Selected excerpt Start Marker

On February 18, 2021, a car-sized robot parachuted its way down to the surface of Mars to begin searching for signs of ancient life on the Red Planet. From that day on, the landing site where NASA’s Perseverance rover plopped down became known as Octavia E. Butler, named after the prolific science fiction author behind many famous titles such as Parable of the Sower.
Ever since NASA began sending rovers to Mars, the space agency has had a tradition of naming features of the Martian terrain. Those names have varied from Indiana Jones, Barnacle Bill, and Scooby-Doo to more formal ones such as Jezero Crater, named after a town in Bosnia and the Slavic word for “lake,” and Endurance, after the ship that carried Ernest Shackleton’s expedition to Antarctica. As it turns out, there’s a method behind the space agency’s naming madness.
NASA has thousands of names for craters and hills on Mars, as well as every boulder, pebble, and rock surface that the rovers come across. “The No. 1 reason we pick all these names is to help the team keep track of what they’re finding each day,” Ashwin Vasavada, the Curiosity mission’s project scientist at NASA’s Jet Propulsion Laboratory, said in a statement. “Later on, we can refer to the many hills and rocks by name as we discuss them and eventually document our discoveries.”
More than 2,000 of those names have been approved by the International Astronomical Union (the famously unpopular body of scientists responsible for downgrading Pluto to a dwarf planet), and are therefore considered official. Those official names also follow a set of rules put forth by IAU, stating, for example, that craters larger than 37 miles (60 kilometers) are named after famous scientists or science-fiction authors while smaller craters are named after towns with populations of less than 100,000 people, according to NASA. Belva, an impact crater within Jezero, which the Perseverance rover is currently exploring, is named after a West Virginia town.

Selected excerpt End Marker

**Questions on the material:**
1. List every name the article on naming Mars features gives to a place or feature on Mars.
2. Return the words of the article on naming Mars features between "Ever since NASA" and "agency’s naming madness.", inclusive.
3. Carry the article on naming Mars features on from its final sentence.
The material after this point is separate from the article on naming Mars features.

Given material Start Marker

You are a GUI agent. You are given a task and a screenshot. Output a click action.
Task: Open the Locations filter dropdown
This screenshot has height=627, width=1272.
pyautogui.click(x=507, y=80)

Given material End Marker

**Answer set:**
1. Octavia E. Butler, Indiana Jones, Barnacle Bill, Scooby-Doo, Jezero Crater, Endurance, Belva

2.
Ever since NASA began sending rovers to Mars, the space agency has had a tradition of naming features of the Martian terrain. Those names have varied from Indiana Jones, Barnacle Bill, and Scooby-Doo to more formal ones such as Jezero Crater, named after a town in Bosnia and the Slavic word for “lake,” and Endurance, after the ship that carried Ernest Shackleton’s expedition to Antarctica. As it turns out, there’s a method behind the space agency’s naming madness.

3.
Beyond the official names, NASA scientists get creative with unofficial nicknames of smaller features that they encounter on Mars. The team behind NASA’s InSight mission nicknamed a rock as “Rolling Stones Rock” after it got tossed around from the lander’s touchdown on Mars.
The nicknames aren’t always meant to be humorous, the Curiosity rover team named a Martian hill after their colleague Rafael Navarro-González, who died from covid-19 complications.
Mission teams also sometimes pick a theme for sites on Mars, compiling hundreds of nicknames related to that theme. The Curiosity rover is currently exploring a sulfate-enriched region of Mars, which is reminiscent of the Pacaraima Mountains, located near the border of Venezuela, Brazil, and Guyana. As a result, the rover team chose the first South American quadrant theme for that region. Meanwhile, the Perseverance rover team picked national park themes, selecting names such as the Rocky Mountain quadrant, which includes a Powell Peak rock surface area.
Earlier missions adopted a more casual naming process, with random names like Cabbage Patch, Pop Tart and Yogi Rock being used for the Sojourner rover mission (which landed on Mars in 1997). Sure, having a system in place is nice, but you would never forget where you last saw the Yogi Rock on Mars.